De uns dias para cá, tenho pensado na redação nota zero que um professor de Educação Religiosa me devolveu na oitava série, como se eu não tivesse escrito uma única linha ou se eu fosse um completo desastre em Língua Portuguesa. E tenho pensado porque me dei conta de que ela foi a primeira punição que recebi de um homem por eu não me encaixar em sua cartilha. O tema do texto não podia ser mais fácil: o final de semana. Minhas colegas, de modo geral, escreveram sobre a missa de domingo, a que nem foram, e a presença de Deus em suas vidas.

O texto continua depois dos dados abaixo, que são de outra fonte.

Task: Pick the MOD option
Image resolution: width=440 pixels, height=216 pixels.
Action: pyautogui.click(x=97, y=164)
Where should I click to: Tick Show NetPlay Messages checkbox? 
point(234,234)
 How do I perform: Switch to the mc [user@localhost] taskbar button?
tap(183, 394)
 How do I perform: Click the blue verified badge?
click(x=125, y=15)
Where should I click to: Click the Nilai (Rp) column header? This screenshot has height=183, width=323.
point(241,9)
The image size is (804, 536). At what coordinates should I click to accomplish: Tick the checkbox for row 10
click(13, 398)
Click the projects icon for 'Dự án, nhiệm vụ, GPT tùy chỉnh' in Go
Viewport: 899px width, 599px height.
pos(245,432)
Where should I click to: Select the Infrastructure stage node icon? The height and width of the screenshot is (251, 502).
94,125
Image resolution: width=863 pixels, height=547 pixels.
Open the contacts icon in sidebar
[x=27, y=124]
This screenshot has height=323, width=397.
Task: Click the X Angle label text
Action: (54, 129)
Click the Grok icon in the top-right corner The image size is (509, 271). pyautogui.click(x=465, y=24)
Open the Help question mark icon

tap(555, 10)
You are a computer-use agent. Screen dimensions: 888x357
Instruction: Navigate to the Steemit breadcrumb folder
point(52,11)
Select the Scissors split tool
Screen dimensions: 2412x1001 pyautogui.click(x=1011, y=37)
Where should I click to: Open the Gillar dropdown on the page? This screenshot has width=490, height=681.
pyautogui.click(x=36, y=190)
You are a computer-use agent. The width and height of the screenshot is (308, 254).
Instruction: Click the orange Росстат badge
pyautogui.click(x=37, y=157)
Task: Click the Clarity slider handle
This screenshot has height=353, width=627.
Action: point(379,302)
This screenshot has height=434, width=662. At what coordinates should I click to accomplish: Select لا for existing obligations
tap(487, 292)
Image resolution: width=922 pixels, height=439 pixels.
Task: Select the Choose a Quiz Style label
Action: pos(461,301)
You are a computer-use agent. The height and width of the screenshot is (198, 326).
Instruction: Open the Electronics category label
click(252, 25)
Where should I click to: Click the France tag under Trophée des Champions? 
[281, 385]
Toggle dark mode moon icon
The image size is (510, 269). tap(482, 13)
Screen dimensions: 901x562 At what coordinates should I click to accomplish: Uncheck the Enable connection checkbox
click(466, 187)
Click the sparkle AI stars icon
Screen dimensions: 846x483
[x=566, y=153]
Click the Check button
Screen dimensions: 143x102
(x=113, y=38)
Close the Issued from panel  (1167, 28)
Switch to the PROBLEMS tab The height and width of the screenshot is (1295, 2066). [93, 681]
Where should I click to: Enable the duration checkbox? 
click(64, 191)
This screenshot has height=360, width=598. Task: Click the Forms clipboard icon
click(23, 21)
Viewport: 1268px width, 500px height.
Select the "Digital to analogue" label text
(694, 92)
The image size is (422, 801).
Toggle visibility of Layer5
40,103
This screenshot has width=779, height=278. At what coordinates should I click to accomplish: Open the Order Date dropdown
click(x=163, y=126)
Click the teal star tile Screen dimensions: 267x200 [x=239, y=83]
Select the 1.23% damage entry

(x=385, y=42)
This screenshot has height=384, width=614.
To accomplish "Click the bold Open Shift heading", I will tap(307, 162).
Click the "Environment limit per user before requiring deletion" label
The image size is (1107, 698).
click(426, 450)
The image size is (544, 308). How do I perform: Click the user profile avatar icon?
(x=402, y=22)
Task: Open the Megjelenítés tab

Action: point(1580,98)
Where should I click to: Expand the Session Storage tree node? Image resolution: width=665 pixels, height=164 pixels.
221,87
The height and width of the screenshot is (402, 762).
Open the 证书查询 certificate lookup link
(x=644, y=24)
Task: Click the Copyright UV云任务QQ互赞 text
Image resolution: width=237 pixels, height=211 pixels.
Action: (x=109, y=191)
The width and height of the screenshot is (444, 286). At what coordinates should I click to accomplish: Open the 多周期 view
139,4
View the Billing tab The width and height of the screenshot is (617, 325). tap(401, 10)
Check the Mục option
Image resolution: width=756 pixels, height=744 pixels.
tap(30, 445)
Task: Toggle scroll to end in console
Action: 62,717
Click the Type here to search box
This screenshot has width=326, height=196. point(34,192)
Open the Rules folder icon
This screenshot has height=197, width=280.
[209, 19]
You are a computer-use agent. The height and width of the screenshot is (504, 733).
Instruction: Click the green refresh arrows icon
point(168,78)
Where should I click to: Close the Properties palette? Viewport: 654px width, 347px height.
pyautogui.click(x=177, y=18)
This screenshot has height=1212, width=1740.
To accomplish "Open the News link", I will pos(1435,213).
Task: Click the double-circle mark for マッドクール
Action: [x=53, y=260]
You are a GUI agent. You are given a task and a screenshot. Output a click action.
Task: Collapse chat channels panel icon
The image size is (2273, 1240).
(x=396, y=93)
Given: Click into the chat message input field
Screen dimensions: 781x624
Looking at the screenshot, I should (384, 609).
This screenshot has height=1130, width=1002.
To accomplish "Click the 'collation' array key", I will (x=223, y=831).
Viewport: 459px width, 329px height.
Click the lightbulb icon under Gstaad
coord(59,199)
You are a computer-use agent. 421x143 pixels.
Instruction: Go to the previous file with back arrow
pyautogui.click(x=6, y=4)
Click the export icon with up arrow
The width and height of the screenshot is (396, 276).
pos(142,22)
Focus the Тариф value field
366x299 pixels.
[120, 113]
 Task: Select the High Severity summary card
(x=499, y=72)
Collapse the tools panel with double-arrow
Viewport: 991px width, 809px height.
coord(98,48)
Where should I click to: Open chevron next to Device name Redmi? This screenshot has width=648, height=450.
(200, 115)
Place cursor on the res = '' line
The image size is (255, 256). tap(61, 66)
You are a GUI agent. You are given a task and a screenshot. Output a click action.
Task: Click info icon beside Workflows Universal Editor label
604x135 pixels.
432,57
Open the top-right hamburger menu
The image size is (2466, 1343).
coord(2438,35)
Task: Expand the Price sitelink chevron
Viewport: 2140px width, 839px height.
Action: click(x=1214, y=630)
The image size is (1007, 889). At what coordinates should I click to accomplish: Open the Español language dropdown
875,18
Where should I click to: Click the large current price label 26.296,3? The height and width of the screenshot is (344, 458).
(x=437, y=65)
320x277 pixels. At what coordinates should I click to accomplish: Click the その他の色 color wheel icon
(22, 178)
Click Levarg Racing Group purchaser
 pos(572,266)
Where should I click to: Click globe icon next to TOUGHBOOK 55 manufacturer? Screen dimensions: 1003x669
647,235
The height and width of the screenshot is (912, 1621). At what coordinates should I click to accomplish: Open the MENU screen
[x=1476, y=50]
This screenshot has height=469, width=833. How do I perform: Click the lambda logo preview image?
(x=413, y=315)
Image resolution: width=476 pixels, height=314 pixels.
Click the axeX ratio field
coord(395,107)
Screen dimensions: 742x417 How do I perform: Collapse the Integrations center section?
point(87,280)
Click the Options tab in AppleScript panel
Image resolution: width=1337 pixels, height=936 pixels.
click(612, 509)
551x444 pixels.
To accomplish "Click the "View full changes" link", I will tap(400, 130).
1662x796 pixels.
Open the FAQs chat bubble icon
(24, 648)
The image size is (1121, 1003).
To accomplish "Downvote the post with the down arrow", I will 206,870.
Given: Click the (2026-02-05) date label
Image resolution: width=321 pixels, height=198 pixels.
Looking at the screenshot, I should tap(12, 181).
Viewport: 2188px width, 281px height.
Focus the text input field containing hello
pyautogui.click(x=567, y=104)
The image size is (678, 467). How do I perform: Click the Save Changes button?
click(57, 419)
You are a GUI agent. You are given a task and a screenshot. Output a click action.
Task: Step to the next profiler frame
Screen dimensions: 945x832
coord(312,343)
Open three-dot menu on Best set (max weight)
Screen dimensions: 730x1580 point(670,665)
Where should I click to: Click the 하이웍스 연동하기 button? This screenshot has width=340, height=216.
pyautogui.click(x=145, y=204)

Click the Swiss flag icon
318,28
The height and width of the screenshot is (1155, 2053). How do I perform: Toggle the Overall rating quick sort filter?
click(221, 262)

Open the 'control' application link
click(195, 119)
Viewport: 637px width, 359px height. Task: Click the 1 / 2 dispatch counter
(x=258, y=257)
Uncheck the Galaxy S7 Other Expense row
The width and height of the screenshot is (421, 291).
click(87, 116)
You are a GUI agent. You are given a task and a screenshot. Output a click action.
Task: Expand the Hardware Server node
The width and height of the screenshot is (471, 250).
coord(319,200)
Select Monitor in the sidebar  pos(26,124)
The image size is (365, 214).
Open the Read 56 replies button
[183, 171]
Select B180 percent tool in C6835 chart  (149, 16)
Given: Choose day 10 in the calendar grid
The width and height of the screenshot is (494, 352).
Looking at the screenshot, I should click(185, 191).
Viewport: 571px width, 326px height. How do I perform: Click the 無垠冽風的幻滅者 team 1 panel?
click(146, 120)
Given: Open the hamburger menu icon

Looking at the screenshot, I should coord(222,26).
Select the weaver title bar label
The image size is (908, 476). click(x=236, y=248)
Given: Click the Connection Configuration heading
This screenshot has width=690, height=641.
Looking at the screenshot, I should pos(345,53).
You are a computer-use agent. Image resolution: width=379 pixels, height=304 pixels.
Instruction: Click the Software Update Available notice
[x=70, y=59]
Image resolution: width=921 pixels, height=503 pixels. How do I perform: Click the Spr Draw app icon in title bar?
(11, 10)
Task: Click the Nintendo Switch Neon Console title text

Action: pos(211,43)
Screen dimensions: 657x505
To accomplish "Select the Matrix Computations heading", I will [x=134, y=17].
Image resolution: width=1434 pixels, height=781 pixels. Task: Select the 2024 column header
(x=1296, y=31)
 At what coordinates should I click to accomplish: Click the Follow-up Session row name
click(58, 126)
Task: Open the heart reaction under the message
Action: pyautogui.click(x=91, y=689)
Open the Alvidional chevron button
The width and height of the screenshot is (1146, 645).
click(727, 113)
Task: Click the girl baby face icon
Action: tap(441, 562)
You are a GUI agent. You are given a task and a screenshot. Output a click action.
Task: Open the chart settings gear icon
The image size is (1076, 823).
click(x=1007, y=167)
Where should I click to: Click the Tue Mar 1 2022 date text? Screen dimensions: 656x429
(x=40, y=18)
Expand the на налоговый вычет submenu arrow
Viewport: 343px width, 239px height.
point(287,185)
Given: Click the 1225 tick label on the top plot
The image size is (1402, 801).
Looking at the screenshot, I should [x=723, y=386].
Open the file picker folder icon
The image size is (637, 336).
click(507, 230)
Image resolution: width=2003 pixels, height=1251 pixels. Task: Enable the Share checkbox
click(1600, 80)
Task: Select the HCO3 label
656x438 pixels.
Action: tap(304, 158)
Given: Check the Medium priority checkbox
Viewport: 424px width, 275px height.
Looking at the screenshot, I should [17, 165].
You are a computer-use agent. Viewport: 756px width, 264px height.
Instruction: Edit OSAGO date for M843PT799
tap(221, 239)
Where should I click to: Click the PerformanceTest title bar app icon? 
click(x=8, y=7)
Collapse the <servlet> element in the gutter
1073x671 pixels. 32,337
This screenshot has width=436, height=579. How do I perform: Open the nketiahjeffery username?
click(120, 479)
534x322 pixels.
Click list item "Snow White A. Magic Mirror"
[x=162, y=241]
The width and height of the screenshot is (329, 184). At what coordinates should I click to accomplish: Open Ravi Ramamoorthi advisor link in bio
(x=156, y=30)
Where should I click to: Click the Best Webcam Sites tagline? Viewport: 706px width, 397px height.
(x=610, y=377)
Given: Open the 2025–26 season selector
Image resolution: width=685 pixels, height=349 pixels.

E eu escrevi sobre a maldade das freiras que discutiram com o meu pai, no sábado, quando ele se negou a fazer uma curetagem, sem anestesia, em uma prostituta que havia abortado. Condoeu-me a fragilidade da Madalena pecadora, como as irmãs a chamaram, e revoltou-me a perseguição e o ódio. Senti-me, portanto, sem escolha.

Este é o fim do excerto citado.